Combine all the ingredients in a martini shaker with ice. Shake vigorously for 30 seconds and promptly strain into a martini glass to achieve a foamy texture. Optionally, garnish with coffee beans on top.
FAQs
The secret to a frothy martini lies in the use of freshly brewed espresso, generating that lovely foam on top. If the frothiness is not as prominent, instant espresso can be a suitable substitute when needed.
Alternatively, incorporating egg whites is an option. They impart minimal flavor impact on the cocktail but contribute a luxurious, silky foam texture. The choice ultimately boils down to personal preference.
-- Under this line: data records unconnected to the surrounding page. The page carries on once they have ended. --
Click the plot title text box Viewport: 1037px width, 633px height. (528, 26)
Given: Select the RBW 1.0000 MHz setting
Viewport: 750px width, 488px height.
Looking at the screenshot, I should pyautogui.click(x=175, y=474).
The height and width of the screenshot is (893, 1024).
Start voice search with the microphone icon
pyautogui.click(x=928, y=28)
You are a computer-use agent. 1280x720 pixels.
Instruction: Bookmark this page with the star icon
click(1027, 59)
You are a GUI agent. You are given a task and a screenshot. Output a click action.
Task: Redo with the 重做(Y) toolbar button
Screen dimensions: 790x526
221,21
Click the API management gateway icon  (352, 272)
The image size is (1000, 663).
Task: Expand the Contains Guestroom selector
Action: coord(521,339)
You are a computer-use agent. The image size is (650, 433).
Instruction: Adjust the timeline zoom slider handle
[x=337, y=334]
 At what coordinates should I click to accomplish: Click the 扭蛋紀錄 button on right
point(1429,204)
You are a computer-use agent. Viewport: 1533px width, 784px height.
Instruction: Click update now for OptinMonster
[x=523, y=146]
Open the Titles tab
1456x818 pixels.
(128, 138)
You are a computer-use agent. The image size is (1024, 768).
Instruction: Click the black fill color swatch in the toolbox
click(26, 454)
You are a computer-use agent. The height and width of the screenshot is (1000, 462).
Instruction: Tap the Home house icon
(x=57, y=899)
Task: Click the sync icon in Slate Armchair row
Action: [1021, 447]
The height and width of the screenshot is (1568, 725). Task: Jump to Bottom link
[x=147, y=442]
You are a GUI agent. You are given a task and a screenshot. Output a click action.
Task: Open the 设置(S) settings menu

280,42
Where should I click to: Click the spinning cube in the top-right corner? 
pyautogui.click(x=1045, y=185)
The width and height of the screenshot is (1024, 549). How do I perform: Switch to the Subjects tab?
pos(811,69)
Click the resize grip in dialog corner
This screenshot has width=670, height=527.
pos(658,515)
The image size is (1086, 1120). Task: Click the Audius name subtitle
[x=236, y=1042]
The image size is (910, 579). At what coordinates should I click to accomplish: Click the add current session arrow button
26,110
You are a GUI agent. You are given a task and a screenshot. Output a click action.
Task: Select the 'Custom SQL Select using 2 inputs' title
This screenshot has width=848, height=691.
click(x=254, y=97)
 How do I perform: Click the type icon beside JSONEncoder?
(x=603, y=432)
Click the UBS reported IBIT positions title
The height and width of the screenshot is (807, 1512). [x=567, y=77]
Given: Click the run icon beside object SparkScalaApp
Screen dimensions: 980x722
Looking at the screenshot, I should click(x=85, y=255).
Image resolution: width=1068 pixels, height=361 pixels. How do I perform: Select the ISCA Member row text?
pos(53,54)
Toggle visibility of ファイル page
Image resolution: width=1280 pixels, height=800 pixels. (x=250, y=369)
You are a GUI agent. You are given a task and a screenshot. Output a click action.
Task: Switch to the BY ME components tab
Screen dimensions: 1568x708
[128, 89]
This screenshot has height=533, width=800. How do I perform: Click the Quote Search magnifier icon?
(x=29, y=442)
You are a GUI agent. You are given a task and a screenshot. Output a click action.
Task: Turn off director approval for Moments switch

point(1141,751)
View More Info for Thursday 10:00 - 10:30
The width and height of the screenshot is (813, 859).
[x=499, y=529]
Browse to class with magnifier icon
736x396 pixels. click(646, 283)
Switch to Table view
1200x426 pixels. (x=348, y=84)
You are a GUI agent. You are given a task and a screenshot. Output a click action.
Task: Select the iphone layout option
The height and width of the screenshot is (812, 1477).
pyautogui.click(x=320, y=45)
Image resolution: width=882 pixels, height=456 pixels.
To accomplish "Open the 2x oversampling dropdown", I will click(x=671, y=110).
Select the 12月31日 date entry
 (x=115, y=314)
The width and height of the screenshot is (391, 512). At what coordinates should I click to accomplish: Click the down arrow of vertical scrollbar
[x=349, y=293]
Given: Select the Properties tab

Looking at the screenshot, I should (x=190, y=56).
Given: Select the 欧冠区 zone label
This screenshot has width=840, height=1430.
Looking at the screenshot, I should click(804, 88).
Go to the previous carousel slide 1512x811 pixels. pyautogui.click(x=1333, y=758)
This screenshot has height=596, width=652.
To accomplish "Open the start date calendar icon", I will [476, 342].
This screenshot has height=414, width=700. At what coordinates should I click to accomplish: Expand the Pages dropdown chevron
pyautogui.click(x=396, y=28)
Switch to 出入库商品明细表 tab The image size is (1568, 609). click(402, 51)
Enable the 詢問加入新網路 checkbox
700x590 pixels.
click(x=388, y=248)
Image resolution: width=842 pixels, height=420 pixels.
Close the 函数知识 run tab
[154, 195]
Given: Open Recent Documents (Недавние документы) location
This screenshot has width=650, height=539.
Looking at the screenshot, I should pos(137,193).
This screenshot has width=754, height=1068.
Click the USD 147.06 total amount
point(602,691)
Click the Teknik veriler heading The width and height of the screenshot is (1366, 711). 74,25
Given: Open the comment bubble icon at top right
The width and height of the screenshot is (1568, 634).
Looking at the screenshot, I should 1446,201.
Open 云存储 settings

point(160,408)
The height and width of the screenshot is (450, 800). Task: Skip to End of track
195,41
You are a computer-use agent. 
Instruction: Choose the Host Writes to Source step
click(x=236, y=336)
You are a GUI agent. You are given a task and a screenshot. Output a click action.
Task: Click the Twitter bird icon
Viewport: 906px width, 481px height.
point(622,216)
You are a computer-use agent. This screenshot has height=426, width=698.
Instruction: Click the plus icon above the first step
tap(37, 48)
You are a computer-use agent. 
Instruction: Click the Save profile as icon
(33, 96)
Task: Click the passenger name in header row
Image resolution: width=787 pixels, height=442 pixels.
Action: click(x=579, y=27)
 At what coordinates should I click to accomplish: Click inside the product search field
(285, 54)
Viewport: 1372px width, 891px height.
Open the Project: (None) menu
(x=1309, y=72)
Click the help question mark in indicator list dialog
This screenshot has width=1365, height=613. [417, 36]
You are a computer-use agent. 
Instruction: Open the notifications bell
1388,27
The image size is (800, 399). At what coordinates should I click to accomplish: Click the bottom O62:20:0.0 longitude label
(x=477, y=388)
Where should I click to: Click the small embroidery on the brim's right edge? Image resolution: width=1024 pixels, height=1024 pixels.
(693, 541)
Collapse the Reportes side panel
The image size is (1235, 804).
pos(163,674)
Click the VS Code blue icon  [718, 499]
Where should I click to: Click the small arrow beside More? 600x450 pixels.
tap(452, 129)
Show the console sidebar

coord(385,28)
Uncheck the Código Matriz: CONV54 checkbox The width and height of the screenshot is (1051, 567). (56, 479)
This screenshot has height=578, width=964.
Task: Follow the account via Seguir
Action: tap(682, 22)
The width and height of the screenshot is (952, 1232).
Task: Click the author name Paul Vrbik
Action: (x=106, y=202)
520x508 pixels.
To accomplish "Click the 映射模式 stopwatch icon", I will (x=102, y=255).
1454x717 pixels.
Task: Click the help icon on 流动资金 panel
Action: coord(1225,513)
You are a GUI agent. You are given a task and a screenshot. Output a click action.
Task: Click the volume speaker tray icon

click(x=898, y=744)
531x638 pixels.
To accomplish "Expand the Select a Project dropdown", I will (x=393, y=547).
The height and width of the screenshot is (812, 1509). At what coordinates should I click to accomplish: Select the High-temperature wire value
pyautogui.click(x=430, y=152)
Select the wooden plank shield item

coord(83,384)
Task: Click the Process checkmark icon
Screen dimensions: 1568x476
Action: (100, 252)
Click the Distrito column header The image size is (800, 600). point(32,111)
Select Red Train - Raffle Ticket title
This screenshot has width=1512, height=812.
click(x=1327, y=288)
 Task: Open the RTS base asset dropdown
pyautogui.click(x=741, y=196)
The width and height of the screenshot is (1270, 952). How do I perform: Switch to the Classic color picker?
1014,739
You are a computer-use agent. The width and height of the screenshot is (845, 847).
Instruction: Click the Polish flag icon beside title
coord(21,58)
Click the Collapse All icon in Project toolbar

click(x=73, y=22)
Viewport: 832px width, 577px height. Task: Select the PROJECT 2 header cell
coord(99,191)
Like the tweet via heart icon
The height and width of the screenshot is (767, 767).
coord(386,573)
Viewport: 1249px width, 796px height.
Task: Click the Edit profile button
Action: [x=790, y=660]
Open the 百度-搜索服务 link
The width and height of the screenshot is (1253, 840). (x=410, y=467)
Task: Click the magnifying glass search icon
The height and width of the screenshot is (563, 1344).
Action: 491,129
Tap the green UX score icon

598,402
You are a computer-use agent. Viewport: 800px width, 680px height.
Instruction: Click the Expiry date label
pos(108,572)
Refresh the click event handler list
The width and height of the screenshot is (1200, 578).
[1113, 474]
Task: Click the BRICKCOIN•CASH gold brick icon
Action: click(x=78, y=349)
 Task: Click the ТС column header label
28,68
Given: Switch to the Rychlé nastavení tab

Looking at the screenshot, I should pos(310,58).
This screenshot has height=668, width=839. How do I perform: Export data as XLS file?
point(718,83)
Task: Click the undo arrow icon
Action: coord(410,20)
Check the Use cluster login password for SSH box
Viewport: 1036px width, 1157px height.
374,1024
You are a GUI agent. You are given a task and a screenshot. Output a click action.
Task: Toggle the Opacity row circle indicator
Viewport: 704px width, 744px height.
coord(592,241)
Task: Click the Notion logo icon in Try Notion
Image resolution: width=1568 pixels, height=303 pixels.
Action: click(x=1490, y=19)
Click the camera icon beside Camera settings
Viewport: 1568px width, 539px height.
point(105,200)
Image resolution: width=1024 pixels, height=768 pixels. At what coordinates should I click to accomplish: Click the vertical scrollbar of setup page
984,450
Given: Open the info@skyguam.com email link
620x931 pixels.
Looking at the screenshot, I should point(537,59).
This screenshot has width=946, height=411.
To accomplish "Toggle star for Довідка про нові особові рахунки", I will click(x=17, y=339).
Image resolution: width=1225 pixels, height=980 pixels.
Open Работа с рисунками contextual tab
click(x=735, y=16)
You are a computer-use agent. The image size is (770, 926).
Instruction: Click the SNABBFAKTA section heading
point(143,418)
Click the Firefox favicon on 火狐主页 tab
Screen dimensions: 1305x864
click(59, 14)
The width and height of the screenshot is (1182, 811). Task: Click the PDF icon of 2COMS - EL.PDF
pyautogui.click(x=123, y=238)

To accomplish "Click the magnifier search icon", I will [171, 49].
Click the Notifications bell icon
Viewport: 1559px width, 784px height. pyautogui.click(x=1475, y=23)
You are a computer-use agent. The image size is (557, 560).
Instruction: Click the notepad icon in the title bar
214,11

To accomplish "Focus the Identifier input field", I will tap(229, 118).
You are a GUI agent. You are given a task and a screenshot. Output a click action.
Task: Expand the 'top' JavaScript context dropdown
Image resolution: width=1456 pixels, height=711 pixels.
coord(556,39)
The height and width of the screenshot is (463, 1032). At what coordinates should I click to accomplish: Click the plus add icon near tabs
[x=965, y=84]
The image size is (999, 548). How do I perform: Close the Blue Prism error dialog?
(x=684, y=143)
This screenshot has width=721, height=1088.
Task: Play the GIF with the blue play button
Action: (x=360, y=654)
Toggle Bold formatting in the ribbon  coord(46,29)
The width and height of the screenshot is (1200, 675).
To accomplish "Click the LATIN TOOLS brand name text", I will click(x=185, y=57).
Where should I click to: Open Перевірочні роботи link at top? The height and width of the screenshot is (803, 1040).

If you want some foam but are concerned about raw egg, you can try Ms. Better's Bitters. It is vegan and actually works in creating foam!
Simple syrup is crafted by heating equal parts sugar and water until the sugar fully dissolves. This results in a seamless, liquid sweetener ideal for cocktails. Additionally, maple syrup can be used as an alternative.
For an authentic flavor, Kahlúa is the preferred choice, although Mr. Black Coffee Liqueur or Tia Maria also serve as excellent alternatives.
To achieve the renowned foam, shake the mixture vigorously for 30 seconds before straining. The foam results from the drink being chilled and the shaking process.
I personally like using a v-shaped martini glass for this one, but a coupe glass works as well.
Pro Tips/Recipe Notes
- Ensure that the espresso is cooled completely to prevent it from melting the ice.
- Speaking of cooling, accelerate it by placing the espresso in the freezer for a few minutes.
- Shake the cocktail vigorously for a minimum of 30 seconds to achieve a foamy texture and pour swiftly into the glass.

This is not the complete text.